Discover more from Evening Post and Mail
The agonists, the terrified, and the cheery
On thought contagions, bad influences, and why it's on everyone to be cheered by the successes of others
Even putting aside all questions of content, opinion, or ideology, there are two classes of people who make themselves both obnoxious and impossible to ignore, whether in daily life or in media (social or otherwise). One is the class of professional agonists, who are happy only in their own unhappiness and discontent. The other is the class of the congenitally fearful, who regard everything new or unfamiliar as an existential threat.

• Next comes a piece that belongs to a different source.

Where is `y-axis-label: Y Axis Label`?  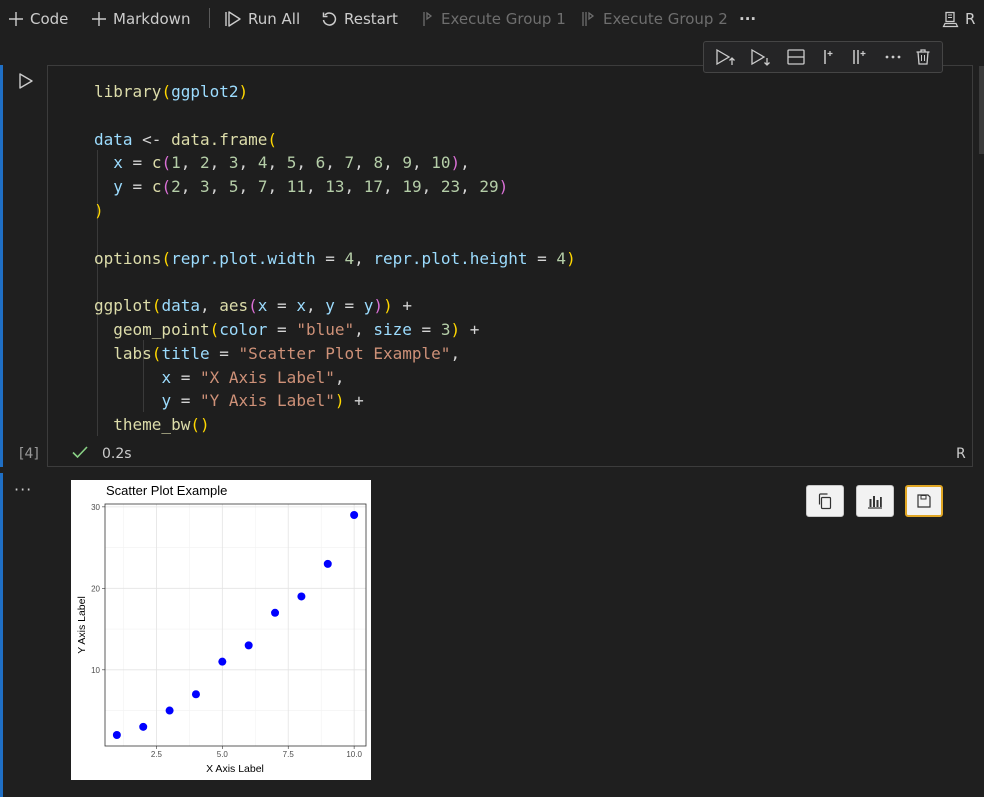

■ Both classes have always been among us. Human nature is steady like that. But human conditions do change, and both groups are able to act more quickly and more relentlessly than any of their forebears ever could. Activating themselves via memes, group chats, cable television, podcasts, Facebook groups, Snapchat subscriptions, and email chains, they can spread thought contagions faster than wildfire.
■ There is nothing wrong with rejecting them prejudicially. Any one of us has only so long to walk the Earth, and it's not a good idea to spend much of that time swatting down bad influences that haven't been thought-out anyway. The agonists and the terrified aren't spreading well-examined ideas; they're just spreading bad feelings.
■ It's good for the human soul to take pleasure in the happiness of others. We ought to be cheered when others succeed, and to feel good when others flourish. A person can't do that when all they see is decay or threats. And they do even worse when all they contribute is rain to others' parades.
■ Life will always contain messes, errors, and wrongs. One doesn't have to be a Pollyanna about it; what goes badly is usually quite evident in short order. But it really does confound the long uphill climb of our species to fixate on the bad.